Ook is er inzicht gegeven in de belangrijkste risicofactoren die een rol spelen bij de behandeling. De minister kreeg uitleg over het programma Topzorg, een behandeling op maat bij een complexe doelgroep die bestaat uit 17- tot 24-jarigen met een hoog recidiverisico op vermogensdelicten. Daarnaast heeft hij een gesprek gevoerd met een cliënt en een behandelaar van het ForFACT Team. Een ForFACT Team levert intensieve zorg aan forensisch-psychiatrische cliënten die anders van zorg verstoken zouden blijven vanwege hun chaotische levensstijl, psychiatrische problemen en middelenmisbruik.
Verder kwam aan de orde welke behandeling de Waag biedt en wat dit voor de samenleving betekent. Tot slot is kort gesproken over het belang van behandeling van gedetineerden die een korte straf uitzitten in een penitentiaire inrichting, maar wel psychische hulp nodig hebben. De Waag heeft ook uitgelegd hoe zij denkt dat de toegang tot forensische zorg verbeterd kan worden.
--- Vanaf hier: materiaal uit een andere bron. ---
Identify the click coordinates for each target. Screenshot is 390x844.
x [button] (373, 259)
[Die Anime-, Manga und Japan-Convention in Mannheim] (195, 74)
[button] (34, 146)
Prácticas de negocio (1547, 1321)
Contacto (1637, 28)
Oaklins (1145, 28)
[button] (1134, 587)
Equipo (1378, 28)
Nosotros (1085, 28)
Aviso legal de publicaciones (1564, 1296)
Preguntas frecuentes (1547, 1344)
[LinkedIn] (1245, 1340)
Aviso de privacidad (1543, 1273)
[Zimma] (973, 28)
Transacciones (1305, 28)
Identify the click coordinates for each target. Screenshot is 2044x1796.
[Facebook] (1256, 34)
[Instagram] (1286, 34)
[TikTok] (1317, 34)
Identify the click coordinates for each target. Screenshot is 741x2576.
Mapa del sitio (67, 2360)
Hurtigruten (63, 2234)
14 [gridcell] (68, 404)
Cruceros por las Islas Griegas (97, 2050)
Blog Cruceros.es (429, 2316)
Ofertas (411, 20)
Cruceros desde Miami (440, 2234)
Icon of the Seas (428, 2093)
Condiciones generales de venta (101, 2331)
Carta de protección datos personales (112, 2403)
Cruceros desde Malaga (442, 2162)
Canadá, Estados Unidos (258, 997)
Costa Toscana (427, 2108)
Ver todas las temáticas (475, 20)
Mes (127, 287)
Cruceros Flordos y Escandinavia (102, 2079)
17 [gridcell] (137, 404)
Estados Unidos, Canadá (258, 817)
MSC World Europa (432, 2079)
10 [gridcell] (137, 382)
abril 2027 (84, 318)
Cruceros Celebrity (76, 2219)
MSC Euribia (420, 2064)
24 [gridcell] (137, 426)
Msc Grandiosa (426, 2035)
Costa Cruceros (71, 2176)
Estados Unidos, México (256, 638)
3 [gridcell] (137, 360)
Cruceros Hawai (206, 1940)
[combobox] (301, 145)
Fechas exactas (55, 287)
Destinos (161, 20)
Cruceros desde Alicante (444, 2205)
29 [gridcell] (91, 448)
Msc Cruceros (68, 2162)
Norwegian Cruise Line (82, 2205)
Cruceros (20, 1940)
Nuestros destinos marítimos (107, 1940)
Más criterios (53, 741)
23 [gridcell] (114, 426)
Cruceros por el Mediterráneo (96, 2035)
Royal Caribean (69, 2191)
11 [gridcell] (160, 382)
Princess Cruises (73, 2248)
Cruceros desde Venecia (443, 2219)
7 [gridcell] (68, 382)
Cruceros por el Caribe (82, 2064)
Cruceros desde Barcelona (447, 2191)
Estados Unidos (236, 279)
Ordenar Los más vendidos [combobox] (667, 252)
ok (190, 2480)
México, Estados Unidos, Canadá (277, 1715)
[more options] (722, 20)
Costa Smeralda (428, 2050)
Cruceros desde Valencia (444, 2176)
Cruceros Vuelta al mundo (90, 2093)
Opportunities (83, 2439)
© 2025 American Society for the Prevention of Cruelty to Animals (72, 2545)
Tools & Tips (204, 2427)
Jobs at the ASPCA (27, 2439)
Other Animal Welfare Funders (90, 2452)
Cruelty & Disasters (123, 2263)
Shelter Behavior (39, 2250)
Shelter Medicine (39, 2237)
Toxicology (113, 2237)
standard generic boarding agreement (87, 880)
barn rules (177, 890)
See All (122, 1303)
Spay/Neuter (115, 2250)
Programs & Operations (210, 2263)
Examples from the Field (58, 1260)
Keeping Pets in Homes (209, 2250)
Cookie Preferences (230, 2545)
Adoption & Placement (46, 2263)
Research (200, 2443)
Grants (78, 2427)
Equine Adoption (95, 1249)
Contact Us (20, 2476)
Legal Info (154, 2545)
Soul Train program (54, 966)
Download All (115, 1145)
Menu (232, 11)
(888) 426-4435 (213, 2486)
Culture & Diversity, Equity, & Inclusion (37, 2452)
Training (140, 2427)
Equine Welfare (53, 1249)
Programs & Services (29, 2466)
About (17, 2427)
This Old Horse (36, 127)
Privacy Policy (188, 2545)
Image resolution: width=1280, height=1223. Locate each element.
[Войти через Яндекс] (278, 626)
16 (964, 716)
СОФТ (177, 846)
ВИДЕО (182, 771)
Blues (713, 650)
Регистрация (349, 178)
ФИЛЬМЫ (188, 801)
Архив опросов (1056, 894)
Minister Dekker twitterde na afloop van het bezoek: ‘Agressie. Drugsgebruik. De Waag ziet veel cliënten met dit soort problemen. En elke dag zet zij zich 100% in om deze cliënten de juiste zorg te bieden en te voorkomen dat ze terugvallen in strafbaar gedrag. Zo wordt de samenleving veiliger. Veel bewondering voor hun harde werk.’
De transitie jeugdzorg – waarbij de gemeenten sinds 2015 verantwoordelijk zijn voor de hulpverlening aan jongeren – stelde de Waag in 2019 voor een uitdaging. De Waag is namelijk actief in 25 verschillende regio’s die op hun beurt allemaal weer andere eisen en regels hebben, en dat levert veel werk op.
Een belangrijk punt van zorg betrof vorig jaar de tarieven die de gemeenten hanteerden voor de jeugdzorg; die waren in veel gevallen te laag of niet kostendekkend. Daarnaast werd steeds duidelijker dat de verwijzing voor de jeugdzorg vanuit de lokale wijkteams niet goed verliep. Hierdoor kwamen jeugdige cliënten te laat in zorg, waardoor hun behandelingen bij de Waag in veel gevallen onnodig intensiever werden en langer duurden.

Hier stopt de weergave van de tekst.